§ **Requirement**
Provide again, from the entries below, every line from the one containing "Where should I click to: Open" through the one containing "Click the Windows", exactly as written, and no other line.

§ **Information**
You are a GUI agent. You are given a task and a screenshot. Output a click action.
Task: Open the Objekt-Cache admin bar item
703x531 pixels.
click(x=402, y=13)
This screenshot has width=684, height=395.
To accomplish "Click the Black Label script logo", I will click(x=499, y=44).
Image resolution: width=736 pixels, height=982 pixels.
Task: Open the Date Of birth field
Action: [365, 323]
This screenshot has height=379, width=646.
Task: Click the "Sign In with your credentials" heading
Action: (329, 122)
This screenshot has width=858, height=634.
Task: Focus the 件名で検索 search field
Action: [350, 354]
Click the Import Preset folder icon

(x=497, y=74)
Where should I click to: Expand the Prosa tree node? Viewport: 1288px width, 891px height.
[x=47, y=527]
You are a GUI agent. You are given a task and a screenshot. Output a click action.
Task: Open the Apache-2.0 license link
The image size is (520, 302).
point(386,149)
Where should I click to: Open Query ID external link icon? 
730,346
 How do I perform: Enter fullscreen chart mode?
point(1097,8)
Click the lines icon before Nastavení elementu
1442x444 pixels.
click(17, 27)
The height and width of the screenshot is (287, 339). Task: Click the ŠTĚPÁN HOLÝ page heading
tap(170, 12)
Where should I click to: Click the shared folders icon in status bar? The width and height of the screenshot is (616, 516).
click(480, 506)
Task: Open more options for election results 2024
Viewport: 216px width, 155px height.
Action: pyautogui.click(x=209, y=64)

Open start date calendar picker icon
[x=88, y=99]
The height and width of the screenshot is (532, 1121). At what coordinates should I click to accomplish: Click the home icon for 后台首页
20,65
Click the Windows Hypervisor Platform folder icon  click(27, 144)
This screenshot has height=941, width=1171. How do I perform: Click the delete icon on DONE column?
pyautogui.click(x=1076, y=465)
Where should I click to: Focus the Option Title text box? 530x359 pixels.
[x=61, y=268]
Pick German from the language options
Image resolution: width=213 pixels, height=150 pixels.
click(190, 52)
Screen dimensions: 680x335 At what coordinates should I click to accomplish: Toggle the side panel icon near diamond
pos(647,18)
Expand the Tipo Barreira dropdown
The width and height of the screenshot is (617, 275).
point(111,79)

§ **Exercise output**
Where should I click to: Open Query ID external link icon? 
730,346
 How do I perform: Enter fullscreen chart mode?
point(1097,8)
Click the lines icon before Nastavení elementu
1442x444 pixels.
click(17, 27)
The height and width of the screenshot is (287, 339). Task: Click the ŠTĚPÁN HOLÝ page heading
tap(170, 12)
Where should I click to: Click the shared folders icon in status bar? The width and height of the screenshot is (616, 516).
click(480, 506)
Task: Open more options for election results 2024
Viewport: 216px width, 155px height.
Action: pyautogui.click(x=209, y=64)

Open start date calendar picker icon
[x=88, y=99]
The height and width of the screenshot is (532, 1121). At what coordinates should I click to accomplish: Click the home icon for 后台首页
20,65
Click the Windows Hypervisor Platform folder icon  click(27, 144)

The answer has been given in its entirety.